Angry because she’d been called out by members of her own Democratic Party and by fellow climate activists, the congresswoman, affectionately known as AOC, attempted to fine-tune her message via one of her appointees, as Michael Shellenberger writes:

An AOC spokesperson told Axios, “We can quibble about the phraseology, whether it’s existential or cataclysmic.” But, he added, “We’re seeing lots of [climate change–related] problems that are already impacting lives.”

But if that’s the case, the impact is dwarfed by the 92 percent decline in the decadal death toll from natural disasters since its peak in the 1920s. In that decade, 5.4 million people died from natural disasters. In the 2010s, just 0.4 million did. Moreover, that decline occurred during a period when the global population nearly quadrupled.

In fact, both rich and poor societies have become far less vulnerable to extreme weather events in recent decades. In 2019, the journal Global Environmental Change published a major study that found death rates and economic damage dropped by 80 to 90 percent during the last four decades, from the 1980s to the present.

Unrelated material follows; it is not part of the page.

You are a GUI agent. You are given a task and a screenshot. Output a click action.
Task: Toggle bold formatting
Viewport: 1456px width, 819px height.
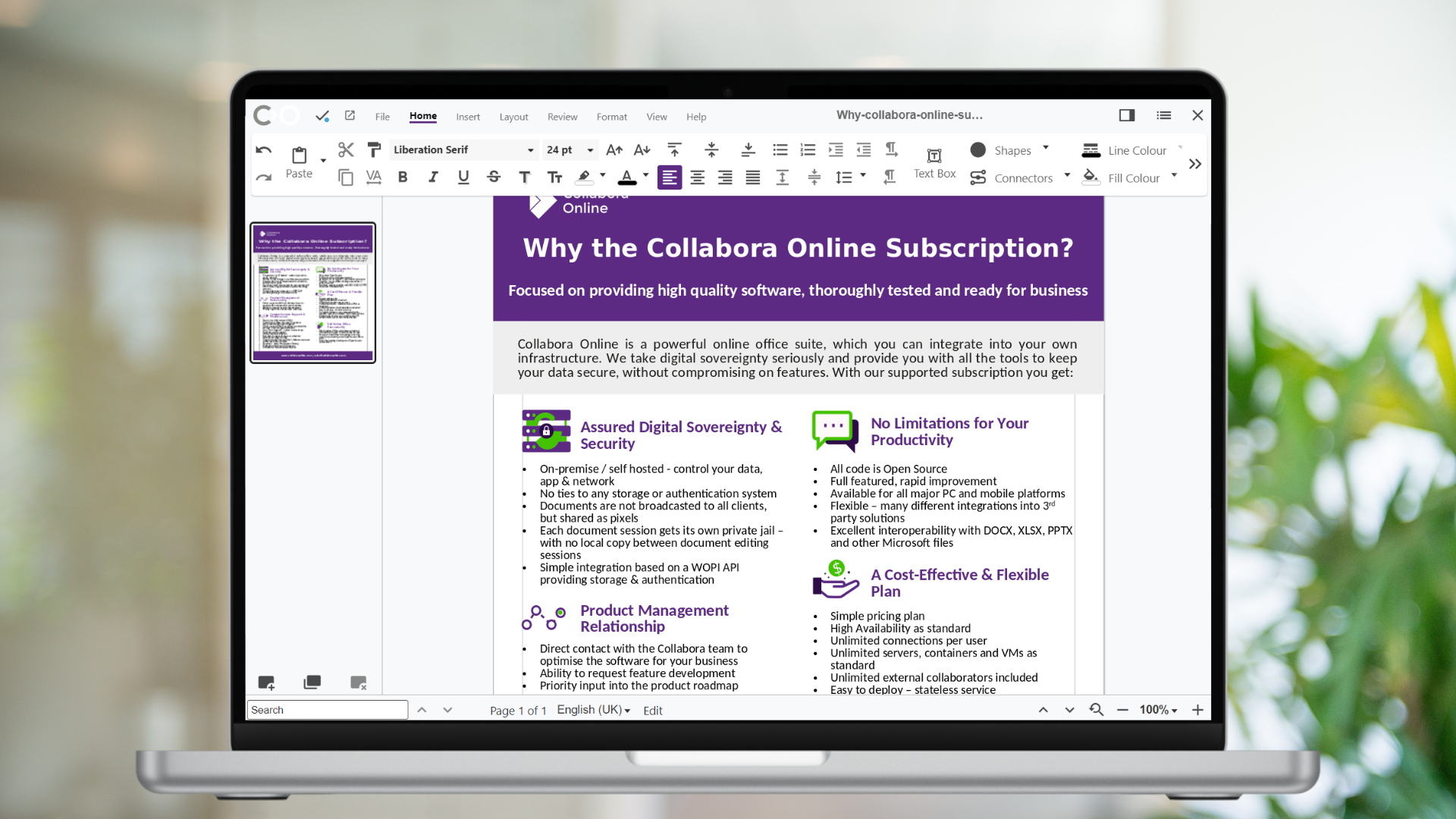coord(403,177)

Humans are now less likely to suffer from climate-related or climate-caused disasters. The predicted droughts aren’t causing the migrations of thousands of refugees. The predicted rising of sea levels hasn’t devastated towns and villages around the world.

For humans on planet Earth, life expectancy has risen over the last two decades, and the number of people living in poverty has decreased. Although climate activists have predicted disaster and misery since the 1990s, and perhaps even earlier, those predictions have shown themselves to be inaccurate.